Designing a machine learning project means making decisions about the problem, the data, the model, the metrics, the constraints and the way the system operates in production.
These design decisions start with questions like:
- What problem are you solving and what decision does it impact?
- Where does the data come from and how is it maintained?
- What type of model does the problem require?
- Which metric defines success and at what threshold?
- What constraints condition the system?
- How is it deployed and maintained in production?
This applies equally whether you are developing a thesis or building a business system. In both cases, the result depends on something fundamental: making clear decisions based on the questions that guide the system design.
After building and advising more than 50 projects in sectors such as mining, retail and social sciences, I have seen a pattern:
- Teams that design the system before coding reach production.
- Students who design their project to identify their contribution, scope and limitations pass the course.
Table of contents:
- Why design really matters. What the experts say.
- The 6 key elements. Overview
- Define the problem. What happens if you model the wrong question?
- Data strategy. Where data comes from in real projects
- Choose the model type. Save time before writing code
- Define success metrics. How do you know the system actually works?
- Scope and constraints.
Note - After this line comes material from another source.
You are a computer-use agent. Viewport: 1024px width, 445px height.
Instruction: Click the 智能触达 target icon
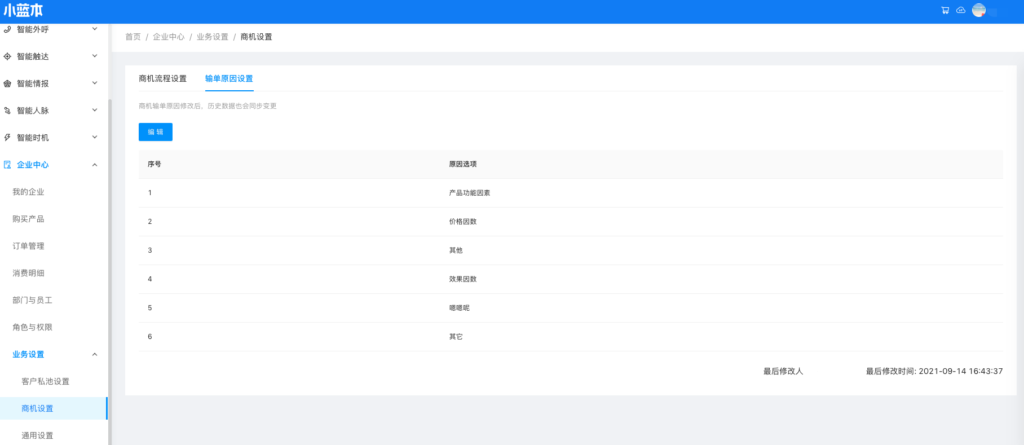click(x=8, y=56)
What makes the system viable (or impossible)
- Taking to production. Adoption and operation of the system
- How this approach looks applied to real projects
- Frequently asked questions
- Special case: thesis. What changes when your project is academic
Why designing an AI project matters more than choosing the model
Most people looking for how to get started in machine learning go straight to the algorithms. The problem is that the algorithm is the last decision you should make; not the first.
This is not just an opinion. In the paper Hidden Technical Debt in Machine Learning Systems presented at Google NeurIPS, it is stated that only 5% of a Machine Learning system in production is model code; while the remaining 95% is infrastructure, data pipelines and design decisions made before opening a code editor.
Similarly, Google, in its ML Rules, urges us to do engineering when designing projects, not just training models.
In other words: you need to learn design criteria and not just AI models to create machine learning that helps you pass your course, or that is useful for your work.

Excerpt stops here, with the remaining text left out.